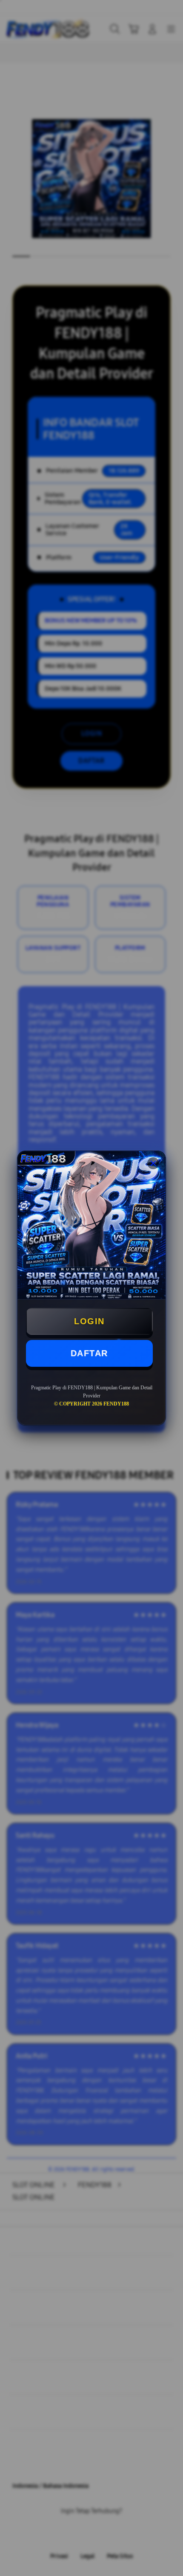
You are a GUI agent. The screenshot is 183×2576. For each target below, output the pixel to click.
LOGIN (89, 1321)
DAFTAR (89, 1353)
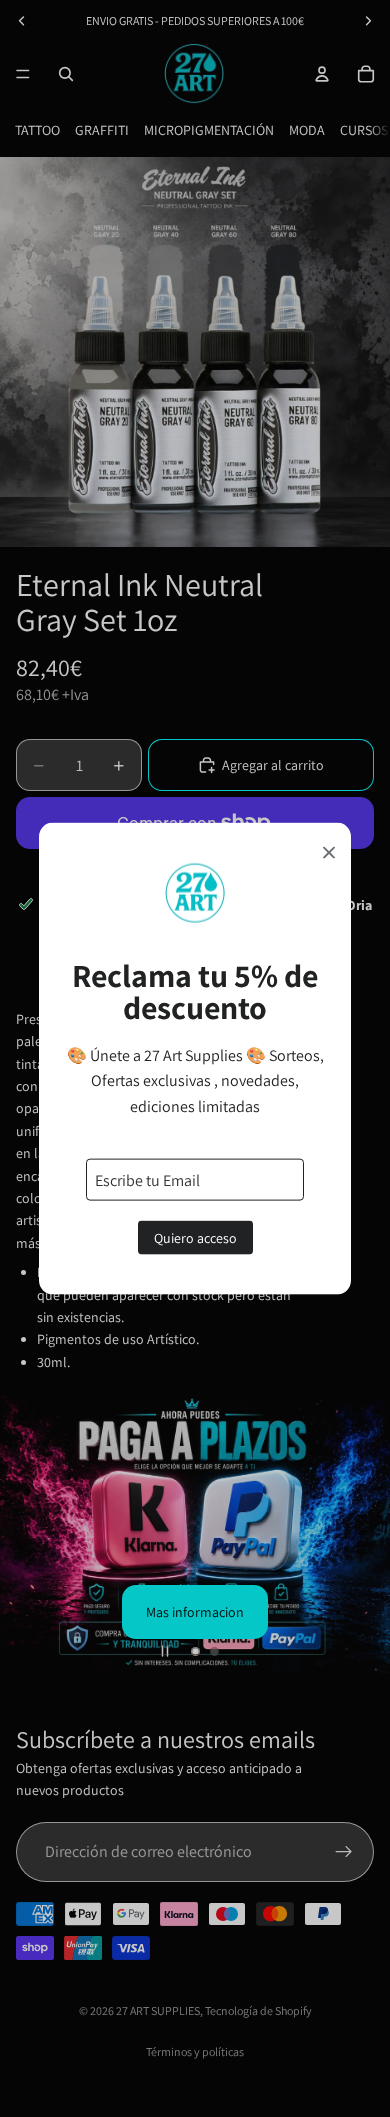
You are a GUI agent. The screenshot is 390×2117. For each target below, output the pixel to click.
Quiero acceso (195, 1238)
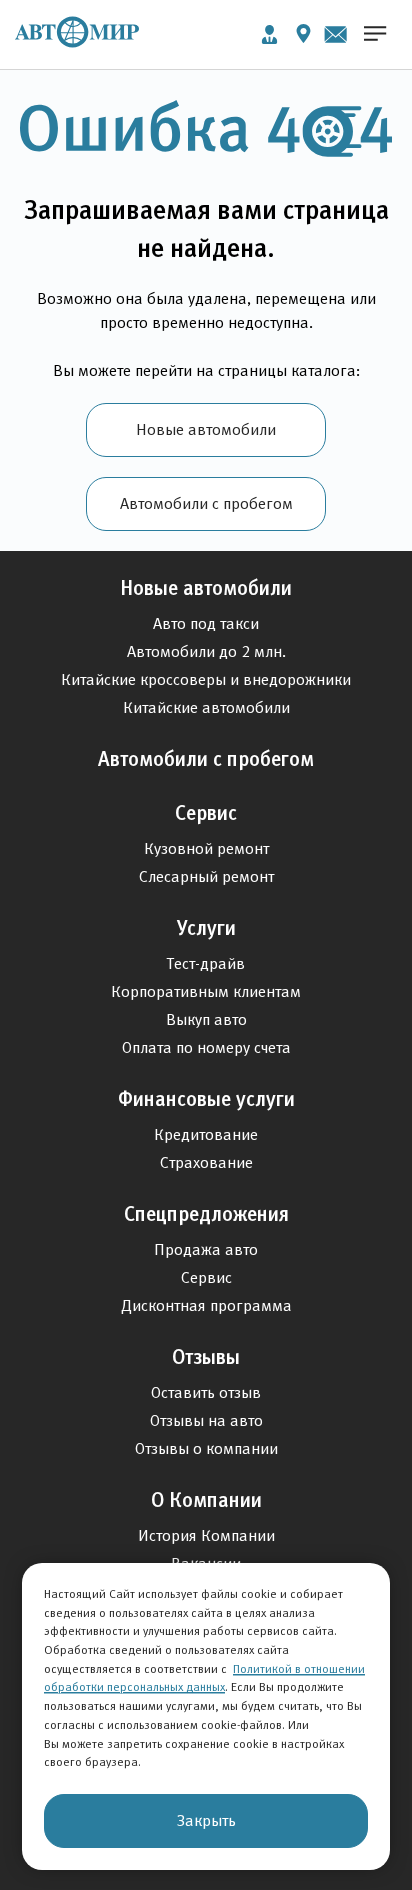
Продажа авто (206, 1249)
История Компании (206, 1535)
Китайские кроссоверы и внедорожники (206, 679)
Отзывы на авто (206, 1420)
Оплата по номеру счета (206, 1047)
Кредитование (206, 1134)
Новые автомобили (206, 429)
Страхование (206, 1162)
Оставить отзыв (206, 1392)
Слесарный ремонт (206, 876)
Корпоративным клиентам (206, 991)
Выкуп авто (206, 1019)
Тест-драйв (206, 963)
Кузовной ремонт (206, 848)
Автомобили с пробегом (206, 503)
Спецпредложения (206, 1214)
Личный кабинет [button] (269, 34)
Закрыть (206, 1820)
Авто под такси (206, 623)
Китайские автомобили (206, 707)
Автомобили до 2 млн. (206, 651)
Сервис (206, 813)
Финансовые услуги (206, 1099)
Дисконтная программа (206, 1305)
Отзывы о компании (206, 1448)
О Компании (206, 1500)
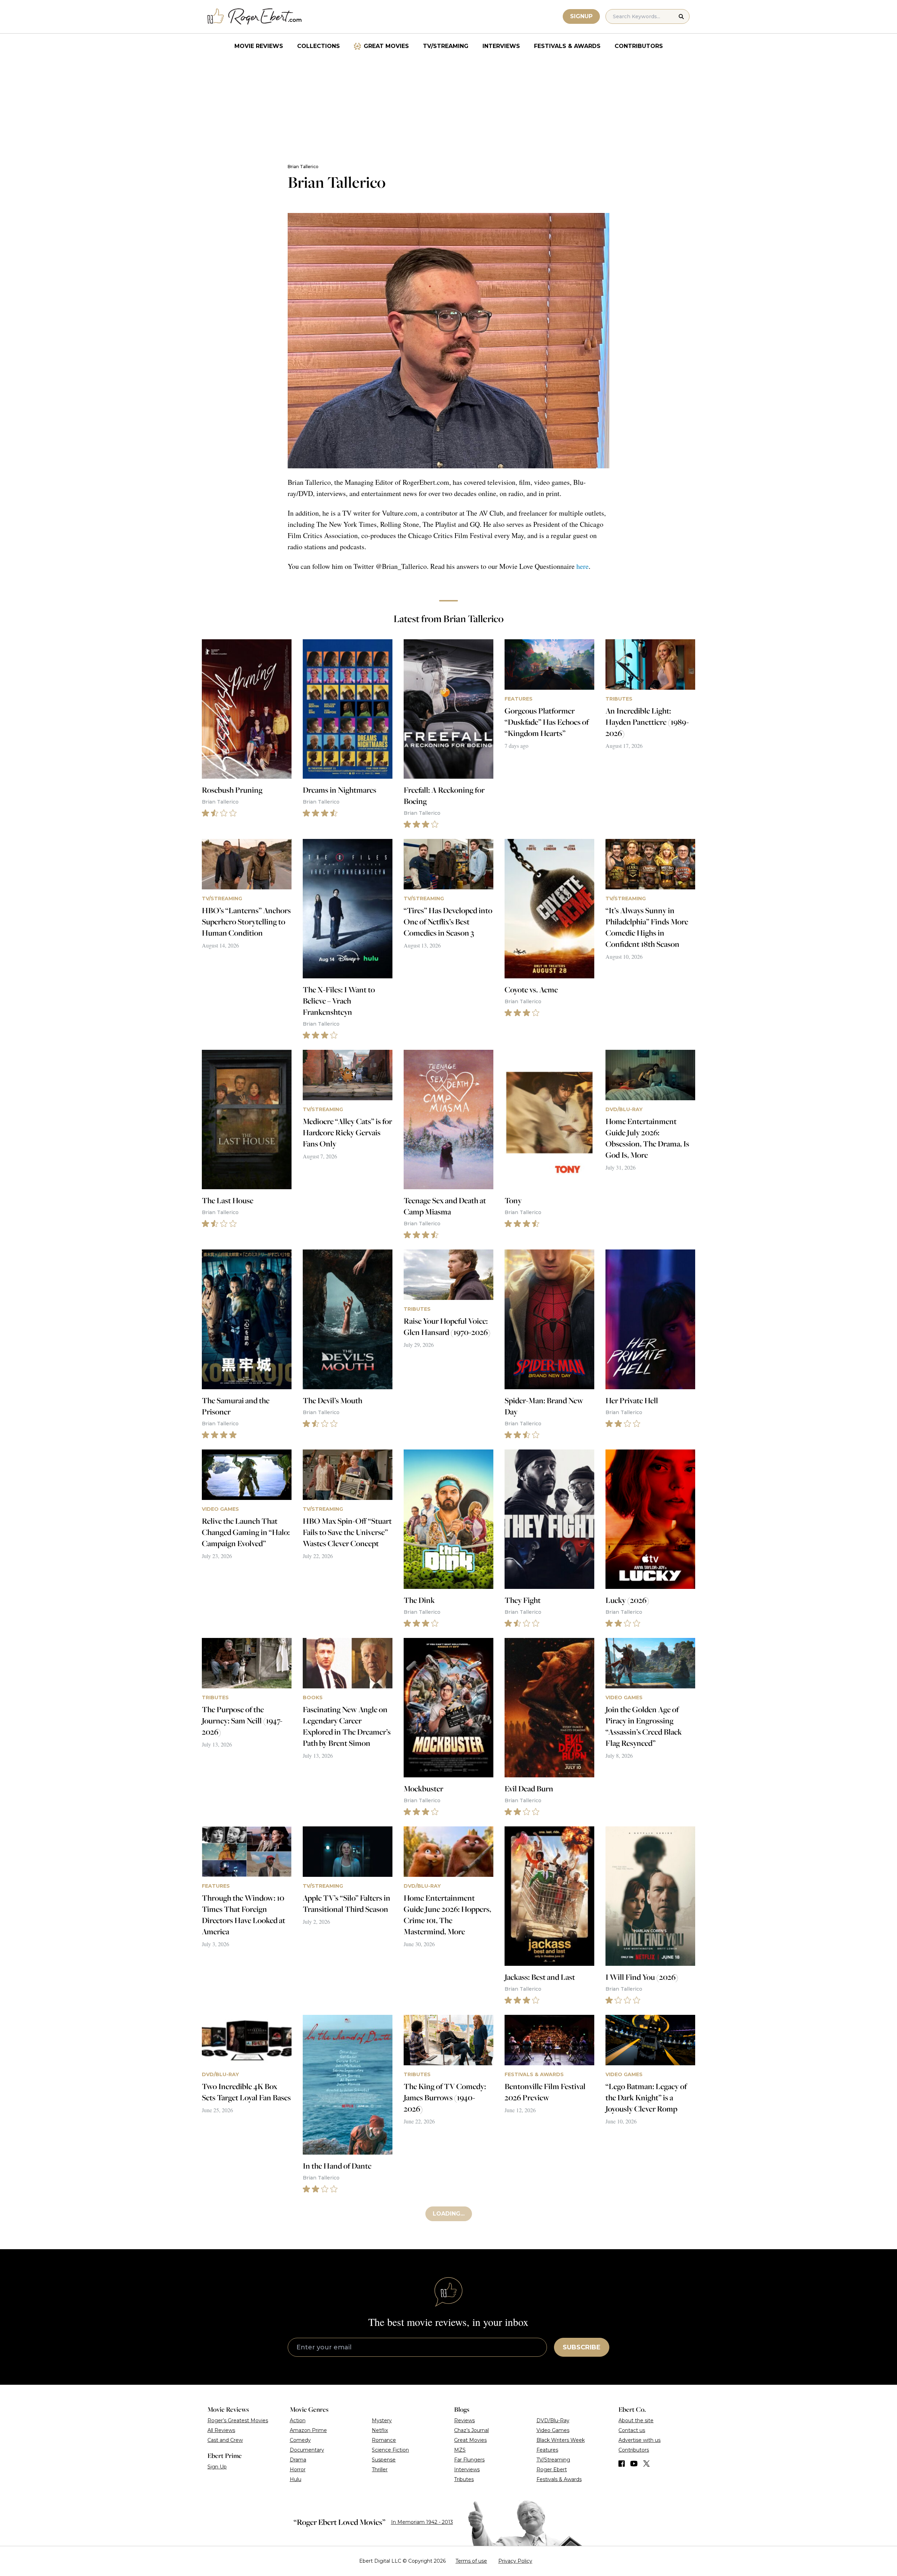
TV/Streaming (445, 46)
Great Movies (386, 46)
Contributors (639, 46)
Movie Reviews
────────
- _EXERCISE INSTRUCTIONS_: Using the data above, tally each line in which "output" appears and give the number with no other words.

- _ANSWER BOX_: 2